ABA Supports CFPB Proposal to Eliminate Disparate Impact Under ECOA

Steven Lofchie Commentary by Steven Lofchie
"ABA members are committed to nondiscriminatory lending, and the ABA supports a durable regulatory framework, grounded in the text of ECOA, that will reinforce ECOA's antidiscrimination principles while minimizing regulatory ambiguity and uncertainty."
American Bankers Association
"ABA members are committed to nondiscriminatory lending, and the ABA supports a durable regulatory framework, grounded in the text of ECOA, that will reinforce ECOA's antidiscrimination principles while minimizing regulatory ambiguity and uncertainty."
American Bankers Association

The American Bankers Association ("ABA") supported the Consumer Financial Protection Bureau's ("CFPB's") proposed amendments to eliminate disparate impact liability under the Equal Credit Opportunity Act ("ECOA"). (See previous coverage.)

In the comment letter, the ABA asserted that the proposal would create a more durable regulatory framework grounded in ECOA's statutory text while reinforcing antidiscrimination principles.

The ABA urged the CFPB to finalize three key aspects of the proposal. First, the ABA supported the proposal's recognition that disparate impact liability is not cognizable under the ECOA.

▶ EXERCISES
• 1. According to the commentary, why did the ABA support the CFPB's proposal? Answer in one to three sentences.
• 2. In the commentary, how many key aspects of the proposal did the ABA urge the CFPB to finalize?
• 3. Rewrite the commentary from "In the comment" to "reinforcing antidiscrimination principles.", changing "comment letter" to "written submission".
Rely only on the commentary for these tasks.

▶ EXERCISE DATA
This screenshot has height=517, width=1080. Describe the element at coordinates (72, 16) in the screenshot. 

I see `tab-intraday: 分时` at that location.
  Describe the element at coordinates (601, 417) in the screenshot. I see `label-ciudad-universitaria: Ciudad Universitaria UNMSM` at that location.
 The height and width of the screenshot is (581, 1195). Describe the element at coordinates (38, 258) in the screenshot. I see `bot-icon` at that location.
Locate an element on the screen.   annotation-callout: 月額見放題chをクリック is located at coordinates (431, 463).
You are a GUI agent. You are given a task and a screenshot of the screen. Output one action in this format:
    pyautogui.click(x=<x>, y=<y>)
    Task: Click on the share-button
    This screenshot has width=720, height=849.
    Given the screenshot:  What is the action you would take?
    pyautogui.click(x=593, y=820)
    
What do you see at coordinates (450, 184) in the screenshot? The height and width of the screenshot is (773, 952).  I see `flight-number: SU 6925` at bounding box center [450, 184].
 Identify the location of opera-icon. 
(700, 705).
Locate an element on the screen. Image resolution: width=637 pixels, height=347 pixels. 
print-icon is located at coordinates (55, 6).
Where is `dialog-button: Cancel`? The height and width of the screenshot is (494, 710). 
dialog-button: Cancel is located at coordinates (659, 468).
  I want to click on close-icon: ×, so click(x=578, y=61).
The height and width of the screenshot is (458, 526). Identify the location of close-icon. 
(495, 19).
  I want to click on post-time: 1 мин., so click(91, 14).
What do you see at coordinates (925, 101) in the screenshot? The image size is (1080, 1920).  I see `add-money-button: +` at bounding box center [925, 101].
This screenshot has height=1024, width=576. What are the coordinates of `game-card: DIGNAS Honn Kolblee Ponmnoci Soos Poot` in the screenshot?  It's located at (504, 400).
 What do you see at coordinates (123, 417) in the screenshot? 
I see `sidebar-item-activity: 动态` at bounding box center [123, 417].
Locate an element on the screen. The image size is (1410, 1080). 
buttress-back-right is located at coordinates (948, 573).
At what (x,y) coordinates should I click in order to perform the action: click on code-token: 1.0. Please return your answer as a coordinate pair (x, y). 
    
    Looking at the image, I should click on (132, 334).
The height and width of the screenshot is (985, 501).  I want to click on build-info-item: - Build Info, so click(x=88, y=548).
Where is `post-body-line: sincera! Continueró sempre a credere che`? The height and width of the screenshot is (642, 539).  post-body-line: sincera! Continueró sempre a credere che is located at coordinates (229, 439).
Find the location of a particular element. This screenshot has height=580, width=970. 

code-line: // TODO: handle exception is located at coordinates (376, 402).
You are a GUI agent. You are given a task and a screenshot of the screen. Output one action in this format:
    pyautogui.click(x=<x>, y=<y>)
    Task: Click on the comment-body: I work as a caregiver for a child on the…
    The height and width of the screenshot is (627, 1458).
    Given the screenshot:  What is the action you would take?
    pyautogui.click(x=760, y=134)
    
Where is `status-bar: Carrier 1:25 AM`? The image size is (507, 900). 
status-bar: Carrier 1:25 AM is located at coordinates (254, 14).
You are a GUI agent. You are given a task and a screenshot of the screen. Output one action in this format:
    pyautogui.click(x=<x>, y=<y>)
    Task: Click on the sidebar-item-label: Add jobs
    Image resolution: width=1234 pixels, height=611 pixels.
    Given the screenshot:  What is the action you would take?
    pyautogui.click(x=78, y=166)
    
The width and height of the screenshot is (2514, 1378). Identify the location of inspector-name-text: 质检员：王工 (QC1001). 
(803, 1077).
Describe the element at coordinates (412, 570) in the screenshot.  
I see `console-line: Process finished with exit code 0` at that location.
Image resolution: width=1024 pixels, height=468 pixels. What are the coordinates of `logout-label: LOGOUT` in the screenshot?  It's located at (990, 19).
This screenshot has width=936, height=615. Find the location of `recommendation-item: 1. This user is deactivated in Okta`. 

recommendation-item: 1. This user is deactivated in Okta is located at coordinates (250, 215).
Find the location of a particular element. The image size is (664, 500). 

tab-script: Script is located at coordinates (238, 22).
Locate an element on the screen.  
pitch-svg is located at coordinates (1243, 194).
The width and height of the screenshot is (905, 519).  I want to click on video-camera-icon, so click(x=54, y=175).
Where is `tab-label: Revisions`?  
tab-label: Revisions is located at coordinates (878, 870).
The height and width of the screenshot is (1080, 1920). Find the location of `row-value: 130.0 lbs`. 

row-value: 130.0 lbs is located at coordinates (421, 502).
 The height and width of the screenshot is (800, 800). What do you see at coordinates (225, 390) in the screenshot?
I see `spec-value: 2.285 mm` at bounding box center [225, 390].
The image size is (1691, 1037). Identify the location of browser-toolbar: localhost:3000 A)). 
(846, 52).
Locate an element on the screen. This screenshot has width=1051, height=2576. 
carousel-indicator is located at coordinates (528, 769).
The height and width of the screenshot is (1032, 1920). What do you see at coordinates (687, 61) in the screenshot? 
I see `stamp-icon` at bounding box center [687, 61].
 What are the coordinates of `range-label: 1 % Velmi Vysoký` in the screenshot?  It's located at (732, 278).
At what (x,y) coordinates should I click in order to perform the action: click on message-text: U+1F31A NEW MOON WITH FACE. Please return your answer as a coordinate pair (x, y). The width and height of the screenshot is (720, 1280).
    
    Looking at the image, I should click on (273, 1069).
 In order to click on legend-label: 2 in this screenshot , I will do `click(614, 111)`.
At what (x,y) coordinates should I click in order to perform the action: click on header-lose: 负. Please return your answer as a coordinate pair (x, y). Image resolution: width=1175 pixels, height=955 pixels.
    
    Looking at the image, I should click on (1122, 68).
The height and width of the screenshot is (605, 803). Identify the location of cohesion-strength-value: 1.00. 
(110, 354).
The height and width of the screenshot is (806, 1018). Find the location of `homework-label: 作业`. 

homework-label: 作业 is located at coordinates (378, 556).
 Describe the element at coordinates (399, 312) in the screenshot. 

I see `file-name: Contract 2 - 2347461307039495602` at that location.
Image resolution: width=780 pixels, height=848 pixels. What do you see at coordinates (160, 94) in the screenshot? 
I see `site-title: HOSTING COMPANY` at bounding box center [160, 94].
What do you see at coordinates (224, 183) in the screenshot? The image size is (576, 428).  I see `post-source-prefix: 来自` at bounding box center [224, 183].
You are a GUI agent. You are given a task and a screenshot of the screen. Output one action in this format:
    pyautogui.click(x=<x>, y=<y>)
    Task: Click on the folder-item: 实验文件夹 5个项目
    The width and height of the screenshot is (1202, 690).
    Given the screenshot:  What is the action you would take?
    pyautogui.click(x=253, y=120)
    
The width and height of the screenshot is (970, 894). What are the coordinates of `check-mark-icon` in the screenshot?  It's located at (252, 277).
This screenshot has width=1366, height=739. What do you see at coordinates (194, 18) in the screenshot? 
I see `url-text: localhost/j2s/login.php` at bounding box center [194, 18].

▶ SOLUTIONS BELOW
• 1. The ABA asserted that the proposal would create a more durable regulatory framework grounded in ECOA's statutory text. It also said the proposal would reinforce antidiscrimination principles.

• 2. Three key aspects.

• 3.
In the written submission, the ABA asserted that the proposal would create a more durable regulatory framework grounded in ECOA's statutory text while reinforcing antidiscrimination principles.